Whenever we start playing toward the Ponty it's always a struggle. My initial reaction is always "oh no" or words to that effect.
It's a double edged sword attacking the Ponty in the 2nd half, great when we're attacking relentlessly and scoring but bloody awful when we're hanging on for grim death and all the action is nearly 100 yards away...
When football first came back from the lockdown, didn't they change the way the coin toss works? And has it changed back again yet? (I could look these things up, but I'm still in bed and feeling lazy).
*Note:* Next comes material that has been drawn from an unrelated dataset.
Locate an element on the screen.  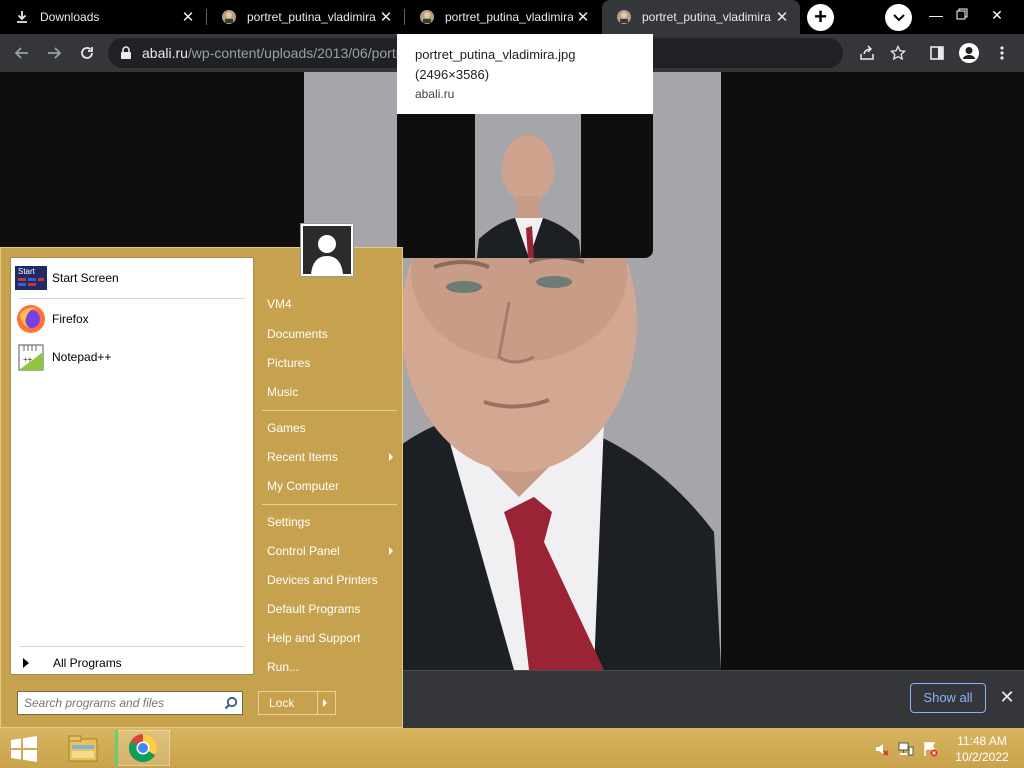
hover-card-thumbnail is located at coordinates (525, 186).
Not keen on us kicking to the Ponty first, but always console myself with the thought that we managed to cope with it on 26 April 1997
Daniel Gray's book "Extra Time 50 further delights of modern football" devotes a chapter to kicking to the wrong end first half. "The referee raises his arms and performs an outtake disco-fever manoeuvre, signifying that the teams are to trade places. There rises from the stands a gasp. Breath is drawn on this subversion of normality. A visiting teenager has entered the good front room and put his shooed feet on the settee." Later in the book he writes of "Wins in a row." "Five-in-a-row would be nothing short of preposterous." "We look up, not down, giving play off places or European places the glad eye where before the relegation zone has us in its beady stare." Prescient or what? Anyway the book is a lovely read.
This time of the year it pays in the first half to shoot towards the north stand sunshine as Millwall took advantage of at the weekend.